Hunting Souls begins fittingly enough as Mike (Aiden Turner, All My Children, Charlie’s Christmas Wish) wakes from a nightmare about being hunted to find the room is freezing. His wife Angie (Sunny Mabrey, Girls Getaway Gone Wrong, Holiday Breakup) tells him he’s imagining it. He gets more distressed when he sees their daughter Sophie (Chloe and Sophia Garcia-Frizzi, The Walking Dead) standing at the foot of the bed staring at them. Angie sees nothing. Seconds later Sophie seems to walk through the wall, then comes a call from her room.
It seems the poor child has recurring health issues and nobody at the local hospital can figure out just what is causing them. And she has no idea where all the marks on her body came from. Dr. Thomas (Charles Green, Bad Trip, The House with the Clock in its Walls) notes that Sophie has the symptoms of a form of malnutrition despite being well fed. The same thing that killed one of her friends. So he calls CPC, he should have called Ghostbusters instead because I have an insidious feeling I know what’s going on.
Between social services turning up and Mike’s boss warning him about the time he’s missing due to his daughter’s illness, Hunting Souls feels like a Lifetime medical drama rather than a horror film. And the acting is on the same level. Aiden Turner is especially bad, he seems to have forgotten he’s in a movie and not back doing soap operas.
Writer/director Diego Silva Acevedo lets the melodrama continue into Hunting Souls’ second act as we find out that Mike and Angie already lost one child before remembering that this is supposed to be a horror movie. Then Mike becomes obsessed with his nightmares, doors open and close by themselves, and an unseen presence pounds on their front door as a camera races around madly. You know the stuff demons learn in House Haunting 101.
Even when we see the demon pretend to be Angie during a blindfolded game with Sophie, Hunting Souls doesn’t manage to create any chills. It’s not just that it’s so familiar, familiar can work if done well enough, its that its all so slow and unenthusiastically filmed. It’s as though everyone involved considered themselves above doing a horror film and were going through the motions for a paycheck.
And at no point, not even after writing appears on the wall while they’re in the room or after Sophie is nearly drowned in a bathtub or pulled out a second floor window, does her parents consider vacating the premises. The characters in Hunting Souls are incredibly stupid even by genre standards. Sadly the one moment in the film that feels like something a real person would do is when Mike’s boss (Alpha Trivette, The Devil Below, Crimes and Mister Meanors) threatens to fire him for missing to many days to take care of his daughter.

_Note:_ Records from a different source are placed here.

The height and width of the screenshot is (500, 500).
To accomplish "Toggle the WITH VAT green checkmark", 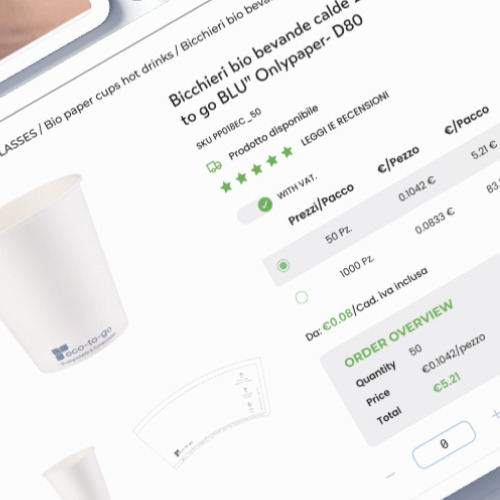I will coord(265,204).
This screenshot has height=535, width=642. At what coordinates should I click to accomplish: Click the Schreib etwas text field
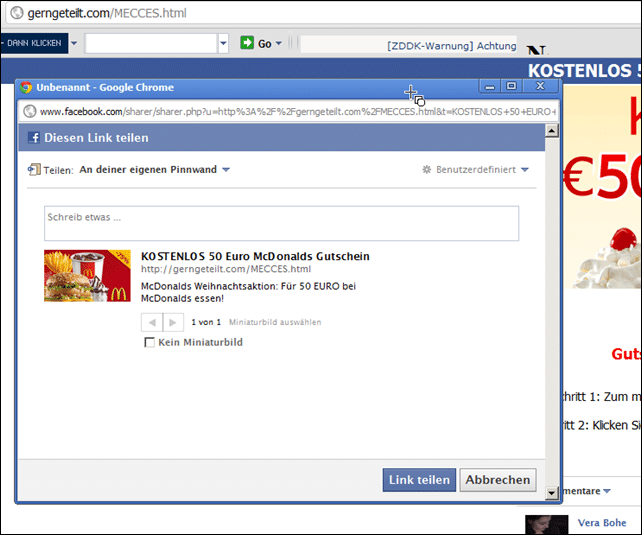(x=281, y=223)
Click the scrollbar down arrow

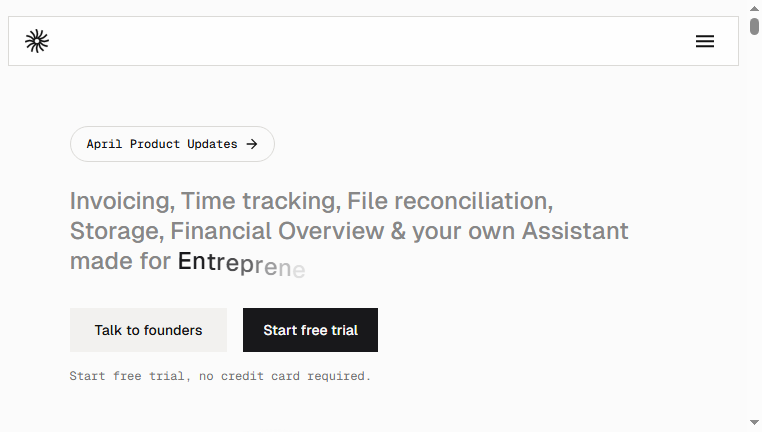[x=754, y=423]
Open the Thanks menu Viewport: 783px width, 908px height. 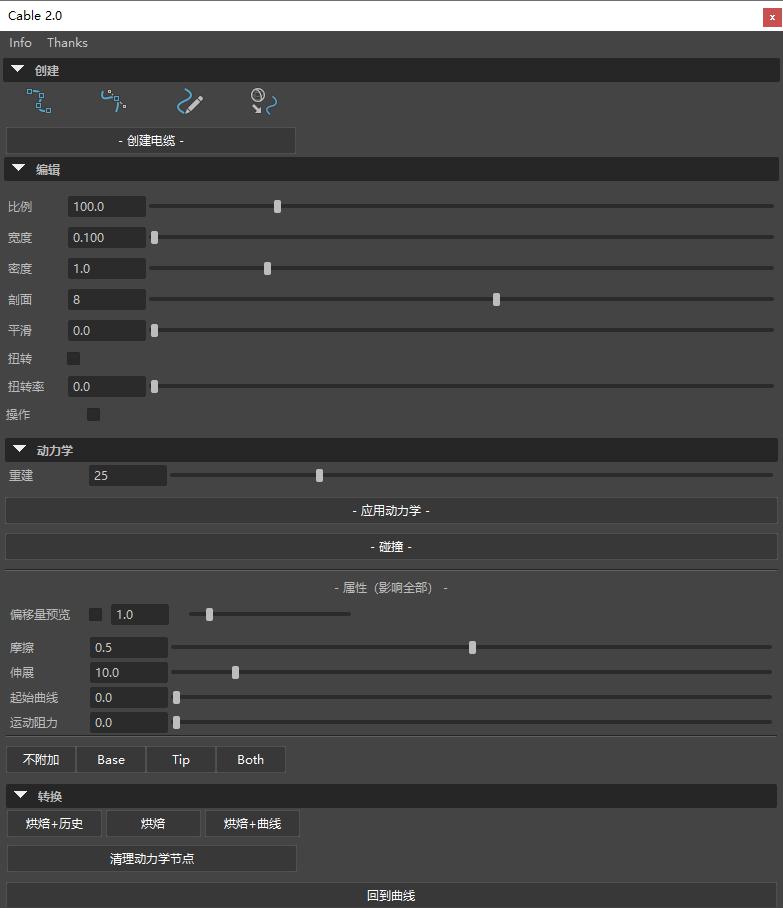tap(67, 43)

Finally, our unhappy family get some help when Mike’s co-worker Ron (Kevin Wayne Walker, A Hard Problem, The Stalker) tells him he should talk to his wife Hope (Adelle Drahos, Hawkeye) because she knows about stuff like this. Turns out she’s an expert on the very demon that’s responsible for their problems. She also knows Mike’s dreams of being hunted aren’t dreams but the result of astral projection. All of which leads Hunting Souls to an insidiously familiar ending.
Hunting Souls really has nothing going for it. Not only is there no gore,there’s a grand total of one death in the whole film and you can guess who it is as soon as you see them. When we see the demon it looks like what you might get if you ordered Hellraiser’s Skinless Frank off of Wish. A failure on every level, it’s not even so bad it’s amusing, it’s so bad it’s painful. It’s one of those films I’d give half a star to, but Google throws up an error if I give less than one.
Hunting Souls is available on Digital and VOD platforms via 4Digital Media. You can check their website or the film’s Facebook page for more information. You can also check FilmTagger for more films like it but, hopefully, better.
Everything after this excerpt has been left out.